I've run into many different variations of this. Claude will create something and then forget to delete it.

This happens a lot with testing files. Often the agent will create a temporary file, such as a quick script to check network connectivity. Then once the task is complete, the file never gets deleted. This makes some sense and is pretty analogous to human programmer behavior. There's no obvious time to delete accumulated helper scripts. Afterall, you might need them later! For agents, these scripts can be wasteful or confusing. If they get continually updated, but never actually used, they consume unnecessary tokens and time. Alternatively, if the scripts are never updated, they pollute the context or confuse any human programmers looking at the project.

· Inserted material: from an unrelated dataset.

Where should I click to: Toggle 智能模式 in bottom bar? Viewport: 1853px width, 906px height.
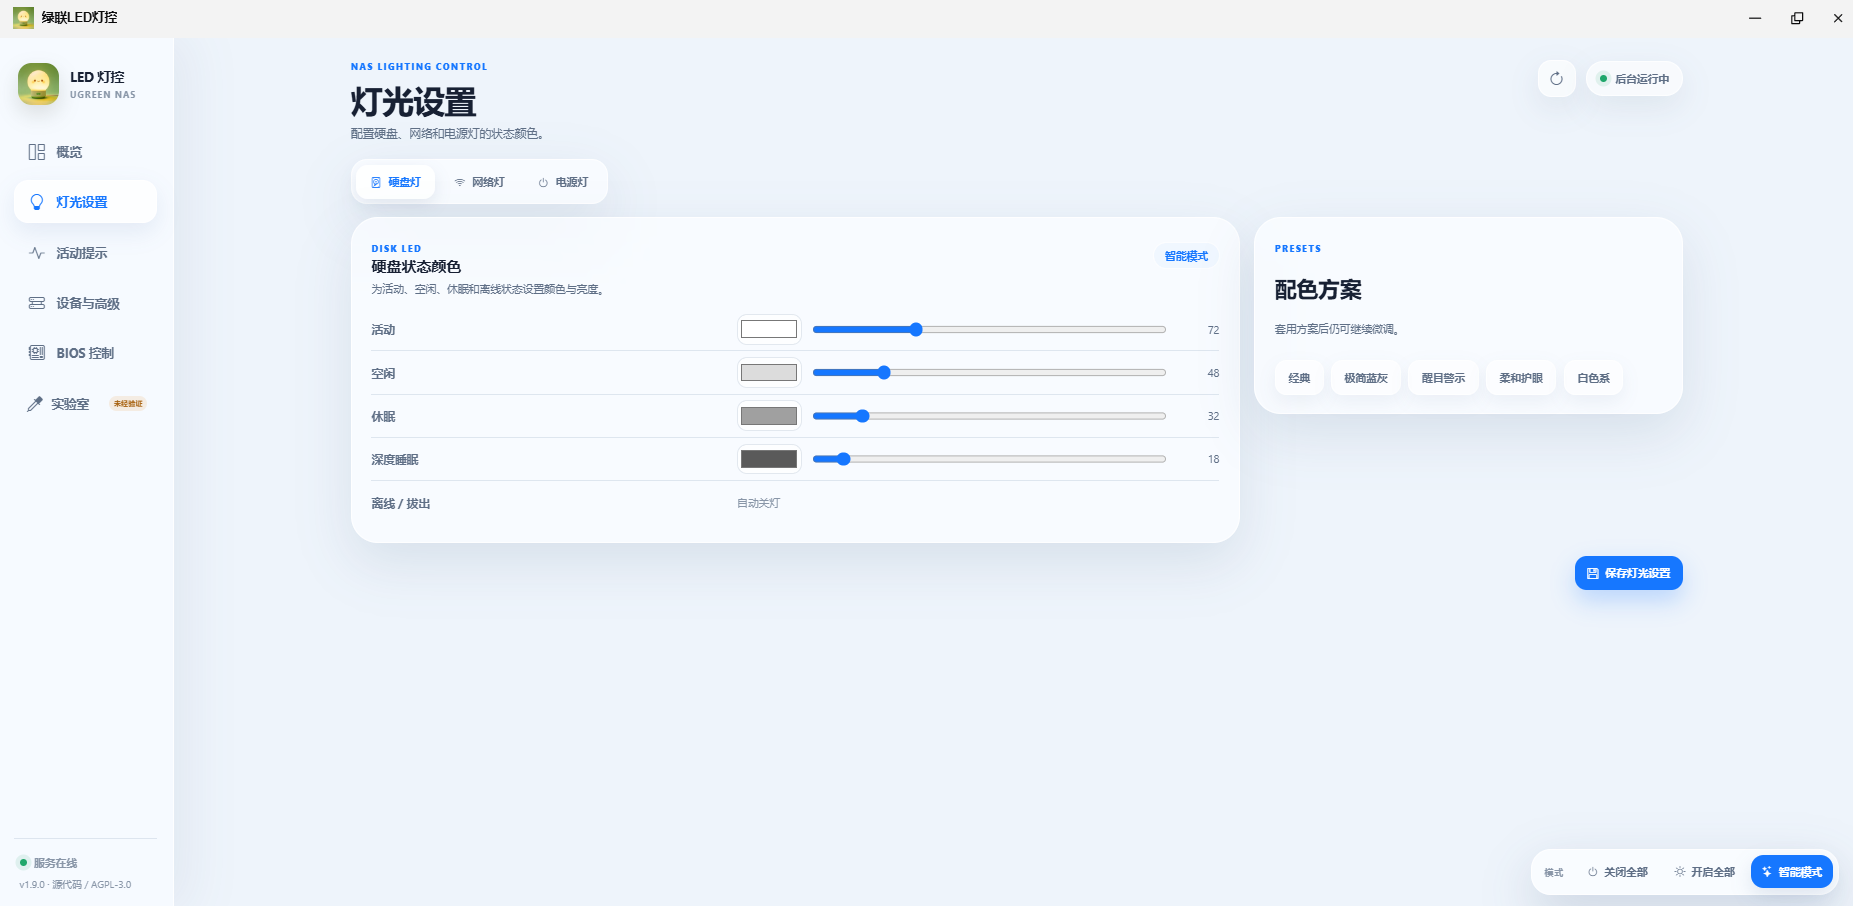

A similar thing happens with unused functions, variables and imports. Claude often does a good job managing these, but it's not 100%. Pretty frequently, I will spot long-lived chunks of code that aren't actually used.

Another related thing here is incomplete refactors. Claude will get almost everything right, but then miss a particular file, or leave a dangling variable. I think this happens especially with tricky naming conventions or pluralizations. Refactoring is mostly text processing, and sometimes a variable slips through the cracks. It may update one file, but fail to make corresponding changes in another file that isn't currently referenced in the context.

Preserving Reverse Compatibility

This is similar, but stranger. I've noticed many cases where an agent specifically notices that code is no longer used, but rather than removing the old code, it is retained for "reverse compatibility". This is an actual example, after renaming two variables:

# Direction of data flow
LOCAL_TO_REMOTE = "local->remote"
REMOTE_TO_LOCAL = "remote->local"

# Backwards compatibility aliases
CLIENT_TO_SERVER = "local->remote"
SERVER_TO_CLIENT = "remote->local"

The "backwards compatibility aliases" were not actually used anywhere else in the project anymore. I've seen this happen in a few different projects now. Claude doesn't automatically know whether it's working on a greenfield or legacy code, and it decides that maintaining reverse compatibility is important. I'm curious whether this behavior naturally occurs from the training data, or if it was specifically trained into the model.

Floating Point and Use of Numeric Types

I'm thinking specifically of float versus int, and how that propagates through the code. Claude does a good job of carrying type information. But it doesn't always understand the conditions when a float or int is preferable, and it doesn't always seem to safely compare ints and floats.

For those unfamiliar, this is a sorta classic example of why float math feels surprising:

x = 0.1 + 0.2
y = 0.3

print(x)        # 0.30000000000000004
print(y)        # 0.3
print(x == y)   # False

Sometimes this kinda thing gets noticed and fixed automatically by unit tests. But not always. It's a potential source of bugs for LLM-generated code.

Estimating Time

I've seen this one pretty widely noted. Especially with batch tasks, Claude will sometimes predict that running the code will take 10-20 minutes, when in reality it often takes just a few seconds. Another version of this is when "plan mode" predicts that a TODO list will take 2-3 days to complete, but it actually finishes in just a few minutes. Presumably these guesses have been learned from human estimates that appear in the training data.

What Helps?

Most these are relatively minor problems for programmers with a couple of years of experience. However, lots of non-coders are experimenting too. I suspect a few of these could be more serious for those folks. Not knowing the difference between 0.0.0.0 and 127.0.0.1, or the difference between integer and floating point, could actually cause real trouble.

I'm slowly building out my personal lists of "gotchas" to avoid. One thing that helps is just periodically asking Claude to "eliminate redundant code, look for opportunities to refactor, apply software engineering best practices". That can fix a lot of the minor problems. More formally, many folks either place explicit instructions into CLAUDE.md or they use Skills to introduce a set of best practices for the agent.

Footnotes

I'm primarily using Claude Code right now, but my sense is the same behavior applies to most agents, since they're generally powered by the same handful of flagship LLMs.